[Extracted records]
++++++

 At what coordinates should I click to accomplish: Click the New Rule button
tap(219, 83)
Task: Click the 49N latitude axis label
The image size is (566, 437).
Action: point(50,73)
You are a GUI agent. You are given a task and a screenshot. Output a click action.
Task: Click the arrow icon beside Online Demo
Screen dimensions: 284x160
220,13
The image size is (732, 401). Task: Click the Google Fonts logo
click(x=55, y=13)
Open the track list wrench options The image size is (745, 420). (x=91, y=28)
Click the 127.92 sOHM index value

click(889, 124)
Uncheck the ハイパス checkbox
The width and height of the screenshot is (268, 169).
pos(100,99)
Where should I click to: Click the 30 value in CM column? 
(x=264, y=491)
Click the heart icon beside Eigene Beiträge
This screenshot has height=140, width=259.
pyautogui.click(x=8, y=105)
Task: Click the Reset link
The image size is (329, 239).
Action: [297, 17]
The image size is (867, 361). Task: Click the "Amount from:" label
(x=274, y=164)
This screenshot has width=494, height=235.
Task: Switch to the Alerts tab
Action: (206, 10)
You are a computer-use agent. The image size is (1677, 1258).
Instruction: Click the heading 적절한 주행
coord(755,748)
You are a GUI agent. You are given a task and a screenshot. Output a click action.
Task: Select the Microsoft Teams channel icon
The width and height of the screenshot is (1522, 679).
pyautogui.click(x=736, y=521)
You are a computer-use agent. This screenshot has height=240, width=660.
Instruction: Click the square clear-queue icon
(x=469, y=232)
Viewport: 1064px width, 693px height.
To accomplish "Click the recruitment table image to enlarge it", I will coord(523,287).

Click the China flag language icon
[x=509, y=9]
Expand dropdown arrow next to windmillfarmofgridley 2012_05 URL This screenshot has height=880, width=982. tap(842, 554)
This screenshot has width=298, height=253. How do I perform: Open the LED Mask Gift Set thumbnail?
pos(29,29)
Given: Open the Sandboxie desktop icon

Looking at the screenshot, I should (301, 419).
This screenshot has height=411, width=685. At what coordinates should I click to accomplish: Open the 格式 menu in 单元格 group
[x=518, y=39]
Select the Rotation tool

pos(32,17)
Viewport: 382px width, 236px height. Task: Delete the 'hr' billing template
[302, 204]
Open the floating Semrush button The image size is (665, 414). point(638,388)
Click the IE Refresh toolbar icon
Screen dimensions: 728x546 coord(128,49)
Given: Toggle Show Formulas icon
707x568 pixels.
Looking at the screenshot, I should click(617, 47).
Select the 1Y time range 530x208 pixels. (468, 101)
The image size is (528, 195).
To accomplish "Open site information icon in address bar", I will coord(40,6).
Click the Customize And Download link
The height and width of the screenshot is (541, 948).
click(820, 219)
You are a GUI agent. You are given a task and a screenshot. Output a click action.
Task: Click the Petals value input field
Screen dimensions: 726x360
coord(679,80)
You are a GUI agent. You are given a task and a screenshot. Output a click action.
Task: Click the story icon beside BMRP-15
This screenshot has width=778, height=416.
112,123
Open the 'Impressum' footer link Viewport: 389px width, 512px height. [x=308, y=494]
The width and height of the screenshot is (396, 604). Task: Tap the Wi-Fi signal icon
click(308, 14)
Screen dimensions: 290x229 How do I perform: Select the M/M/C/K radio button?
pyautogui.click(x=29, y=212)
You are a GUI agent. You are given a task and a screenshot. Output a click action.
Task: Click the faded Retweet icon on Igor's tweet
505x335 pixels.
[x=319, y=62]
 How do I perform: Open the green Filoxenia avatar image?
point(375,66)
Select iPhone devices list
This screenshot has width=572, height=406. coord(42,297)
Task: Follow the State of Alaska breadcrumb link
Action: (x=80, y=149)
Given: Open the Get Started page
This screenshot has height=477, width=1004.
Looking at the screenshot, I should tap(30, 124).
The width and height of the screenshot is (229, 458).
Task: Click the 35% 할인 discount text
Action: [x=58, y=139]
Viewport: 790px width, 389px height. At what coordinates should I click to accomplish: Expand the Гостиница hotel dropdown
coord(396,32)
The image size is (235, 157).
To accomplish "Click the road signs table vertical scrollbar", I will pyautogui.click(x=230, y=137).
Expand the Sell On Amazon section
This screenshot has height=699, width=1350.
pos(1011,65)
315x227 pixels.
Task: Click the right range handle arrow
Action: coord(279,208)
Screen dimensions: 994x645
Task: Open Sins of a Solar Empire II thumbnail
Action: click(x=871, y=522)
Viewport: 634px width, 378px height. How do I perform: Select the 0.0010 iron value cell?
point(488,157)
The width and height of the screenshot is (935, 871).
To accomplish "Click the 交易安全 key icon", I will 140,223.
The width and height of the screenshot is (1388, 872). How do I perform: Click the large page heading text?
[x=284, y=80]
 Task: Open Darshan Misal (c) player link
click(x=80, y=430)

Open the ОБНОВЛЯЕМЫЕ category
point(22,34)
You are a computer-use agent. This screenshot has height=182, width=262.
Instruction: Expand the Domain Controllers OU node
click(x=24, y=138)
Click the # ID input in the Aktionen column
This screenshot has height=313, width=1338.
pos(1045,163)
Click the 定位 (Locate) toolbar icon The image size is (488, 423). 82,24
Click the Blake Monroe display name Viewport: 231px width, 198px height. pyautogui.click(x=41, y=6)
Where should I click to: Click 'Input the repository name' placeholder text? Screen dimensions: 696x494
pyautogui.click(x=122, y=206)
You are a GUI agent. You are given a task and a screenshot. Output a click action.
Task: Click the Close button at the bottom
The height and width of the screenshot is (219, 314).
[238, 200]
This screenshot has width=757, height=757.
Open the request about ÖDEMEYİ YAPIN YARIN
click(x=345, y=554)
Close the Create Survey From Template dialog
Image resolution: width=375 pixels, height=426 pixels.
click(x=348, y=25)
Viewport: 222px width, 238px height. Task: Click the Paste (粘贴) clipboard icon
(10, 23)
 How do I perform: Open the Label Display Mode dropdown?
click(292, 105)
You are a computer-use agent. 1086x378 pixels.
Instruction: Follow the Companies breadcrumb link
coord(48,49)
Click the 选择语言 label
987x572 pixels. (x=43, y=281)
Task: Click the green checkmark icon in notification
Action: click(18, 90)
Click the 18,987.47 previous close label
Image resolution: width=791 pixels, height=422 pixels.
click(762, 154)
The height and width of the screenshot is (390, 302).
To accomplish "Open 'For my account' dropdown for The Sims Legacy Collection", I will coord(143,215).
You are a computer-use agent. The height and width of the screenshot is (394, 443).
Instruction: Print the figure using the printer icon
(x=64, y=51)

++++++

**Your assignment**
Go through the data and copy each line exactly as it was written.

**Reply**
 At what coordinates should I click to accomplish: Click the New Rule button
tap(219, 83)
Task: Click the 49N latitude axis label
The image size is (566, 437).
Action: point(50,73)
You are a GUI agent. You are given a task and a screenshot. Output a click action.
Task: Click the arrow icon beside Online Demo
Screen dimensions: 284x160
220,13
The image size is (732, 401). Task: Click the Google Fonts logo
click(x=55, y=13)
Open the track list wrench options The image size is (745, 420). (x=91, y=28)
Click the 127.92 sOHM index value

click(889, 124)
Uncheck the ハイパス checkbox
The width and height of the screenshot is (268, 169).
pos(100,99)
Where should I click to: Click the 30 value in CM column? 
(x=264, y=491)
Click the heart icon beside Eigene Beiträge
This screenshot has height=140, width=259.
pyautogui.click(x=8, y=105)
Task: Click the Reset link
The image size is (329, 239).
Action: [297, 17]
The image size is (867, 361). Task: Click the "Amount from:" label
(x=274, y=164)
This screenshot has width=494, height=235.
Task: Switch to the Alerts tab
Action: (206, 10)
You are a computer-use agent. The image size is (1677, 1258).
Instruction: Click the heading 적절한 주행
coord(755,748)
You are a GUI agent. You are given a task and a screenshot. Output a click action.
Task: Select the Microsoft Teams channel icon
The width and height of the screenshot is (1522, 679).
pyautogui.click(x=736, y=521)
You are a computer-use agent. This screenshot has height=240, width=660.
Instruction: Click the square clear-queue icon
(x=469, y=232)
Viewport: 1064px width, 693px height.
To accomplish "Click the recruitment table image to enlarge it", I will coord(523,287).

Click the China flag language icon
[x=509, y=9]
Expand dropdown arrow next to windmillfarmofgridley 2012_05 URL This screenshot has height=880, width=982. tap(842, 554)
This screenshot has width=298, height=253. How do I perform: Open the LED Mask Gift Set thumbnail?
pos(29,29)
Given: Open the Sandboxie desktop icon

Looking at the screenshot, I should (301, 419).
This screenshot has height=411, width=685. At what coordinates should I click to accomplish: Open the 格式 menu in 单元格 group
[x=518, y=39]
Select the Rotation tool

pos(32,17)
Viewport: 382px width, 236px height. Task: Delete the 'hr' billing template
[302, 204]
Open the floating Semrush button The image size is (665, 414). point(638,388)
Click the IE Refresh toolbar icon
Screen dimensions: 728x546 coord(128,49)
Given: Toggle Show Formulas icon
707x568 pixels.
Looking at the screenshot, I should click(617, 47).
Select the 1Y time range 530x208 pixels. (468, 101)
The image size is (528, 195).
To accomplish "Open site information icon in address bar", I will coord(40,6).
Click the Customize And Download link
The height and width of the screenshot is (541, 948).
click(820, 219)
You are a GUI agent. You are given a task and a screenshot. Output a click action.
Task: Click the Petals value input field
Screen dimensions: 726x360
coord(679,80)
You are a GUI agent. You are given a task and a screenshot. Output a click action.
Task: Click the story icon beside BMRP-15
This screenshot has width=778, height=416.
112,123
Open the 'Impressum' footer link Viewport: 389px width, 512px height. [x=308, y=494]
The width and height of the screenshot is (396, 604). Task: Tap the Wi-Fi signal icon
click(308, 14)
Screen dimensions: 290x229 How do I perform: Select the M/M/C/K radio button?
pyautogui.click(x=29, y=212)
You are a GUI agent. You are given a task and a screenshot. Output a click action.
Task: Click the faded Retweet icon on Igor's tweet
505x335 pixels.
[x=319, y=62]
 How do I perform: Open the green Filoxenia avatar image?
point(375,66)
Select iPhone devices list
This screenshot has width=572, height=406. coord(42,297)
Task: Follow the State of Alaska breadcrumb link
Action: (x=80, y=149)
Given: Open the Get Started page
This screenshot has height=477, width=1004.
Looking at the screenshot, I should tap(30, 124).
The width and height of the screenshot is (229, 458).
Task: Click the 35% 할인 discount text
Action: [x=58, y=139]
Viewport: 790px width, 389px height. At what coordinates should I click to accomplish: Expand the Гостиница hotel dropdown
coord(396,32)
The image size is (235, 157).
To accomplish "Click the road signs table vertical scrollbar", I will pyautogui.click(x=230, y=137).
Expand the Sell On Amazon section
This screenshot has height=699, width=1350.
pos(1011,65)
315x227 pixels.
Task: Click the right range handle arrow
Action: coord(279,208)
Screen dimensions: 994x645
Task: Open Sins of a Solar Empire II thumbnail
Action: click(x=871, y=522)
Viewport: 634px width, 378px height. How do I perform: Select the 0.0010 iron value cell?
point(488,157)
The width and height of the screenshot is (935, 871).
To accomplish "Click the 交易安全 key icon", I will 140,223.
The width and height of the screenshot is (1388, 872). How do I perform: Click the large page heading text?
[x=284, y=80]
 Task: Open Darshan Misal (c) player link
click(x=80, y=430)

Open the ОБНОВЛЯЕМЫЕ category
point(22,34)
You are a computer-use agent. This screenshot has height=182, width=262.
Instruction: Expand the Domain Controllers OU node
click(x=24, y=138)
Click the # ID input in the Aktionen column
This screenshot has height=313, width=1338.
pos(1045,163)
Click the 定位 (Locate) toolbar icon The image size is (488, 423). 82,24
Click the Blake Monroe display name Viewport: 231px width, 198px height. pyautogui.click(x=41, y=6)
Where should I click to: Click 'Input the repository name' placeholder text? Screen dimensions: 696x494
pyautogui.click(x=122, y=206)
You are a GUI agent. You are given a task and a screenshot. Output a click action.
Task: Click the Close button at the bottom
The height and width of the screenshot is (219, 314).
[238, 200]
This screenshot has width=757, height=757.
Open the request about ÖDEMEYİ YAPIN YARIN
click(x=345, y=554)
Close the Create Survey From Template dialog
Image resolution: width=375 pixels, height=426 pixels.
click(x=348, y=25)
Viewport: 222px width, 238px height. Task: Click the Paste (粘贴) clipboard icon
(10, 23)
 How do I perform: Open the Label Display Mode dropdown?
click(292, 105)
You are a computer-use agent. 1086x378 pixels.
Instruction: Follow the Companies breadcrumb link
coord(48,49)
Click the 选择语言 label
987x572 pixels. (x=43, y=281)
Task: Click the green checkmark icon in notification
Action: click(18, 90)
Click the 18,987.47 previous close label
Image resolution: width=791 pixels, height=422 pixels.
click(762, 154)
The height and width of the screenshot is (390, 302).
To accomplish "Open 'For my account' dropdown for The Sims Legacy Collection", I will coord(143,215).
You are a computer-use agent. The height and width of the screenshot is (394, 443).
Instruction: Print the figure using the printer icon
(x=64, y=51)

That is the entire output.